Cerita Silat Mandarin Karya Kho Ping Hoo

Khu Sin ditolong oleh pamannya yang memiliki sebuah rumah makan kecil di kota raja, sedangkan Thio Swie ikut pada bibinya yang kawin dengan seorang pemilik toko obat di kota raja pula. Berkat pembiayaan dan pertolongan keluarga inilah, maka mereka berhasil meneruskan pelajaran di kota raja. Tentu saja kedua orang pemuda ini dengan rajinnya pula membantu pekerjaan paman dan bibi mereka sebagai pembalasan jasa.

Ketika pada hari libur keduanya kembali ke dusun Kui-ma-chung, yakni dusun tempat kelahiran mereka dan berpesiar dengan Tiong San ke telaga Tai-hu sehingga mereka bertemu dengan pangeran Lu Goan Ong, Khu Sin dan Thio Swie merasa girang sekali. Setelah kembali ke kota raja, mereka tidak membuang waktu lagi dan segera mengadakan kunjungan kehormatan kepada pangeran itu.

Tidak mudah bagi mereka untuk dapat bertemu dengan pangeran itu, karena selain pangeran Lu jarang berada di rumah, juga apabila ia ada, sukar untuk dapat menjumpainya. Para penjaga yang diberitahu bahwa kedatangan mereka itu sekedar memberi penghormatan, bahwa ada tanda-tanda bahwa kedua orang pemuda itu datang untuk minta tolong, mempersulit pertemuan itu dan berbulan-bulan telah lewat tanpa kedua pemuda mendapat kesempatan untuk bertemu dengan pangeran Lu Goan Ong.

Pada suatu hari, beberapa bulan kemudian, ketika Khu Sin dan Thio Swie pulang dari tempat belajar, mereka melihat seorang gadis cantik jelita menunggang kuda putih dengan gagahnya. Gadis yang menjalankan kudanya perlahan-lahan itu mengerling ke arah mereka dan tiba-tiba Thio Swie dan Khu Sin mengenali gadis ini sebagai gadis yang dulu berada di perahu pangeran Lu.

“Siocia!” Thio Swie berteriak girang dan segera menghampiri gadis di atas kudanya itu dan menjura dengan hormat sekali, ditiru pula oleh Khu Sin.

Gadis cantik yang ternyata adalah Gui Siu Eng, anak keponakan pangeran Lu Goan Ong itu, mengerutkan sepasang alisnya yang berbentuk bulan sabit. Ia nampak tidak senang sekali bahwa di tengah jalan ada dua orang pemuda tak dikenal yang berani menegurnya.

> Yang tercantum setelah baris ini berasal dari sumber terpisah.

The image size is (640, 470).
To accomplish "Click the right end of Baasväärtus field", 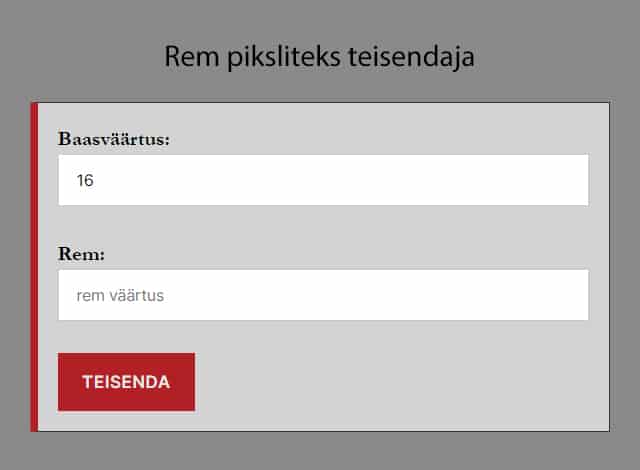I will pyautogui.click(x=570, y=180).
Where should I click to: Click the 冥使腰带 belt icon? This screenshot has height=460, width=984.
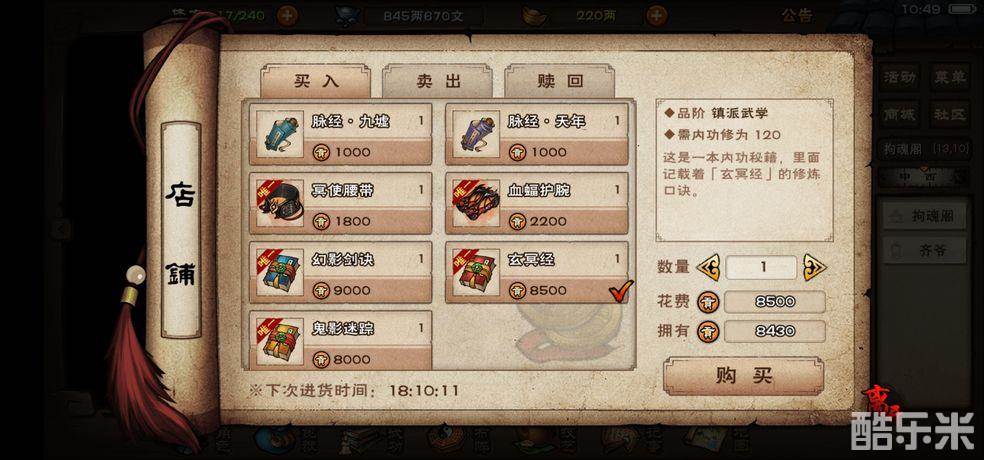(280, 203)
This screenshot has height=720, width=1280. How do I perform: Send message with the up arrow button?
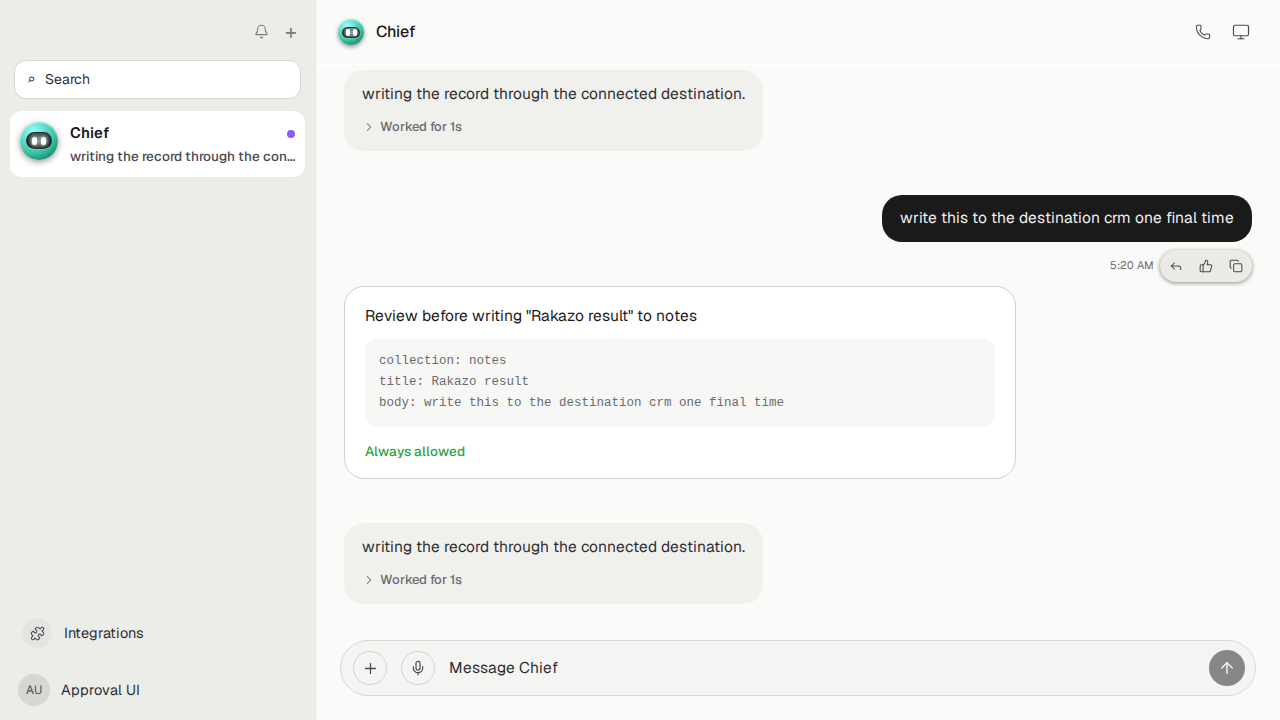coord(1227,668)
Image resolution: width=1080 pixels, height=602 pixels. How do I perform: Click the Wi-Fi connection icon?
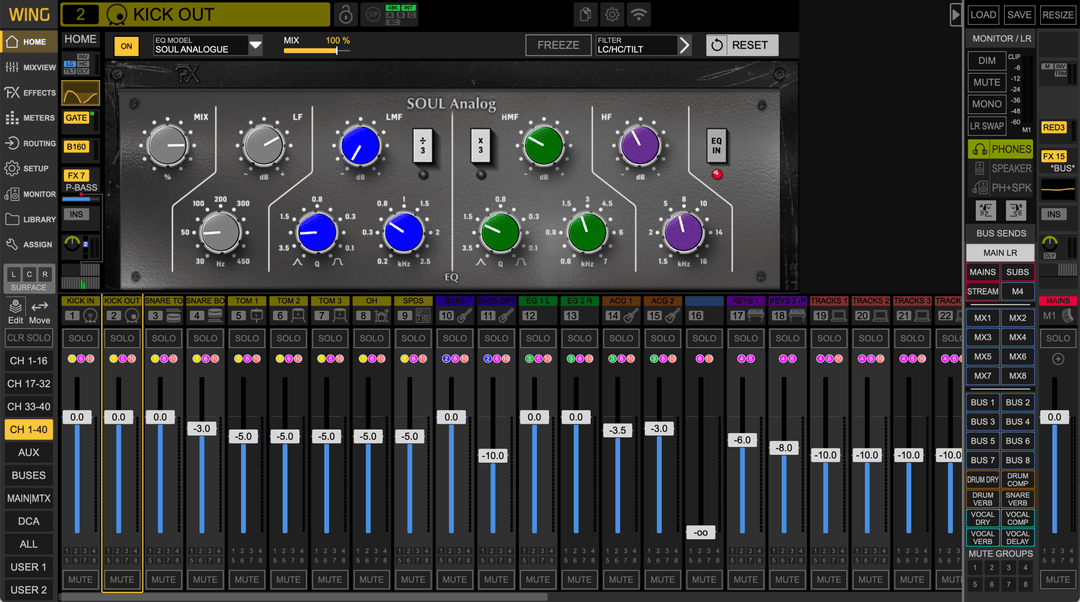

“Siapakah kalian? Aku tidak kenal kepadamu dan jangan kalian berani kurang ajar!” ia menegur dengan suara kurang senang.

Melihat kesombongan gadis ini, Thio Swie tidak menjadi marah, bahkan sambil tersenyum girang ia berkata, “Maafkan kami, siocia. Tentu saja siocia sudah lupa lagi, akan tetapi kami tak dapat melupakan siocia. Kita pernah bertemu di atas perahu Lu-taijin ketika perahu kami bertubrukan dengan perahu Lu-taijin di telaga Tai-hu!”

Nona itu mengingat-ingat dan bibirnya yang indah dan merah itu lalu membayangkan senyum yang membuat hati Thio Swie berdetak-detak tidak keruan!

“Ah, ji-wi Kongcu!” katanya perlahan, “Hampir aku lupa. Akan tetapi, dulu ada seorang lagi, yang berpakaian hijau...” Sebetulnya yang masih teringat oleh Siu Eng adalah pemuda baju hijau ialah Tiong San.

“Siocia maksudkan sahabat kami Tiong San? Ya, memang pada waktu itu kami bertiga, akan tetapi.... sahabat kami Tiong San itu tak dapat meneruskan pelajaran di kota raja.”

“Kasihan....” Nona itu berkata dan ia mulai menggerakkan kudanya hendak melanjutkan perjalanan.

Akan tetapi Thio Swie mengikutinya dan berkata cepat-cepat. “Siocia, sukakah kau menolong kami?” Sebelum nona itu menjawab, ia melanjutkan, “Telah berbulan-bulan kami berdua hendak menghadap Lu-taijin menghaturkan terima kasih dan hormat kami, akan tetapi selalu tak berhasil. Para penjaga melarang kami menghadap!”

Siu Eng tersenyum manis. “Memang pamanku tak mudah dijumpai, akan tetapi kalau kalian mau datang pada besok pagi, tentu kalian akan diterima.” Sambil berkata demikian, gadis itu melarikan kudanya.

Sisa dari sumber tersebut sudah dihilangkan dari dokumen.